(Document section)

Beginning at the Very End
“But in those days, following that distress, ‘the sun will be darkened, and the moon will not give its light; the stars will fall from the sky, and the heavenly bodies will be shaken.’
“At that time people will see the Son of Man coming in clouds with great power and glory. And he will send his angels and gather his elect from the four winds, from the ends of the earth to the ends of the heavens.
“Now learn this lesson from the fig tree: As soon as its twigs get tender and its leaves come out, you know that summer is near. Even so, when you see these things happening, you know that it is near, right at the door. Truly I tell you, this generation will certainly not pass away until all these things have happened. Heaven and earth will pass away, but my words will never pass away.

(End Document section)
(Material shown)

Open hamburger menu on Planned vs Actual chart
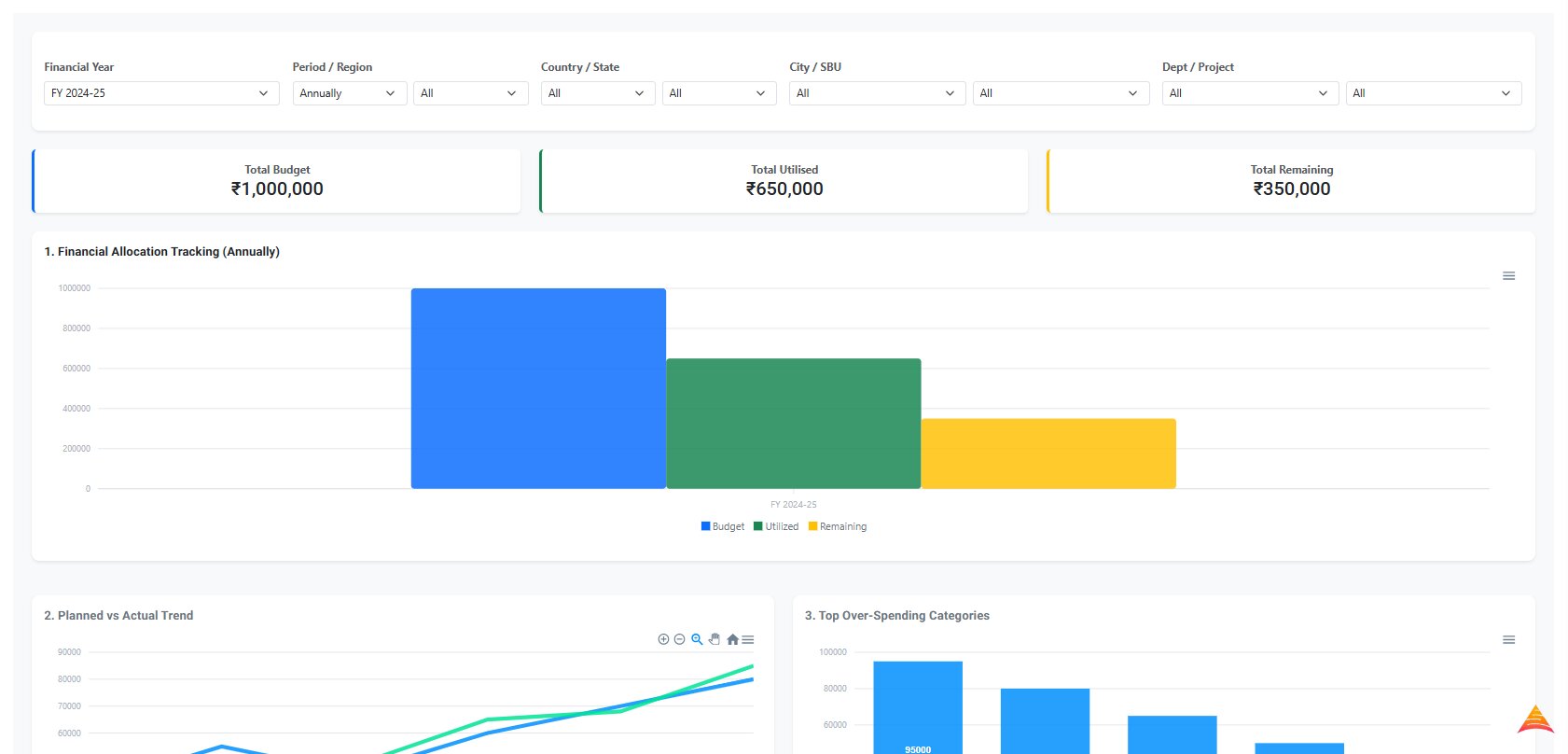Viewport: 1568px width, 754px height. click(748, 639)
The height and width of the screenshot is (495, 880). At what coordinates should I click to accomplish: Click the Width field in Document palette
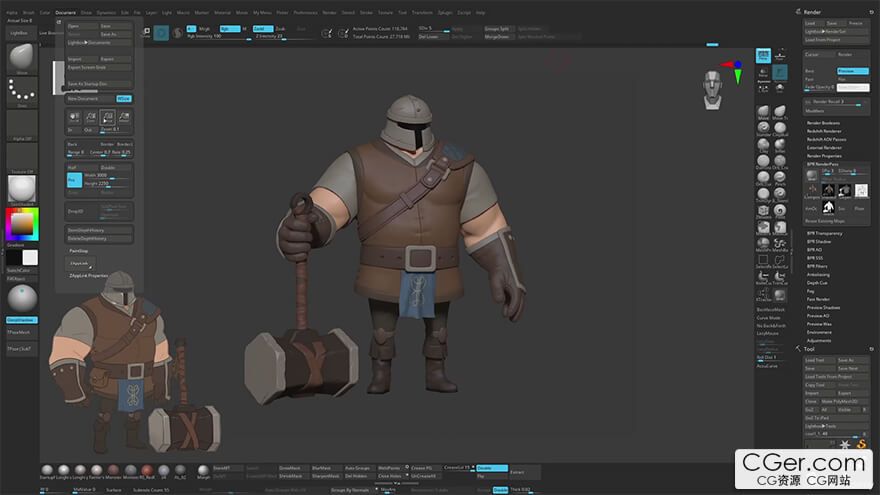tap(107, 175)
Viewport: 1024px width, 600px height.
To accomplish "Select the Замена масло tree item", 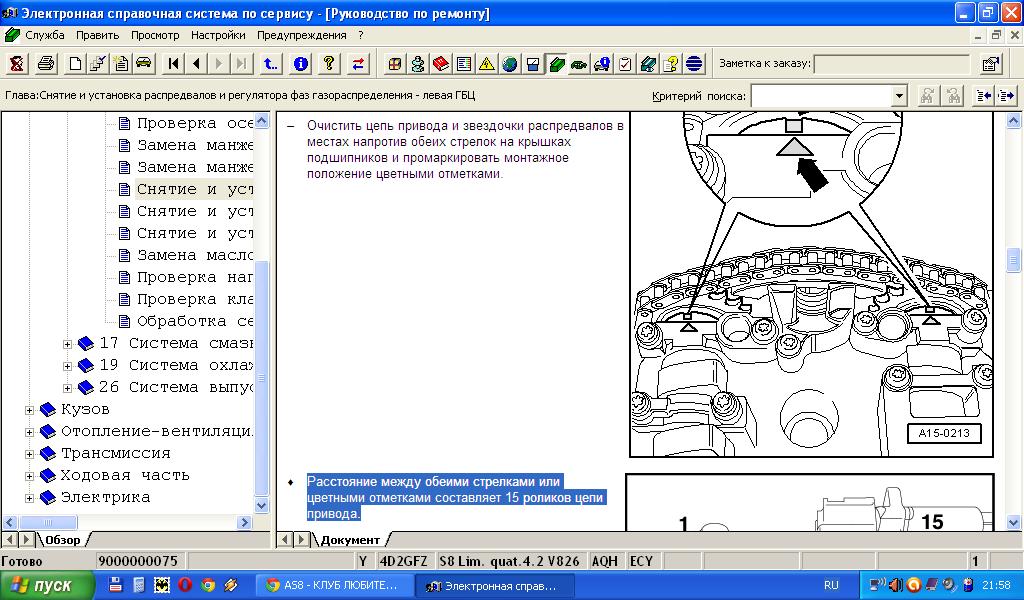I will coord(194,255).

(End Material shown)

**Apply what you read**
• a. In the "Beginning at the Very End" passage, what does the fig tree's twigs getting tender and its leaves coming out tell you?
• b. Carry on the "Beginning at the Very End" passage, picking up after its final sentence.

**Written answers**
• a. That summer is near.

• b.
“But about that day or hour no one knows, not even the angels in heaven, nor the Son, but only the Father. Be on guard! Be alert! You do not know when that time will come. It’s like a man going away: He leaves his house and puts his servants in charge, each with their assigned task, and tells the one at the door to keep watch.
“Therefore keep watch because you do not know when the owner of the house will come back—whether in the evening, or at midnight, or when the rooster crows, or at dawn. If he comes suddenly, do not let him find you sleeping. What I say to you, I say to everyone: ‘Watch!’”
He went to the door and they all followed him. He raised his head and roared, “Now it is time!” then louder, “Time!”; then so loud that it could have shaken the stars, “TIME.” The Door flew open.
They all stood beside Aslan, on his right, and looked through the open doorway. Immediately the sky became full of shooting stars. Even one shooting start is a fine thing to see, but there were dozens, then scores, and then hundreds, till it was like silver rain: and it went on and on. And when it had gone on for some while there was [a] dark shape against the sky. There were no stars there: just blackness. But all around, the downpour of stars went on. And then the starless patch began to grow, spreading further and further out from the center of the sky. And presently a quarter of the whole sky was black, and then a half, and at last the rain of shooting stars was going on only low down near the horizon.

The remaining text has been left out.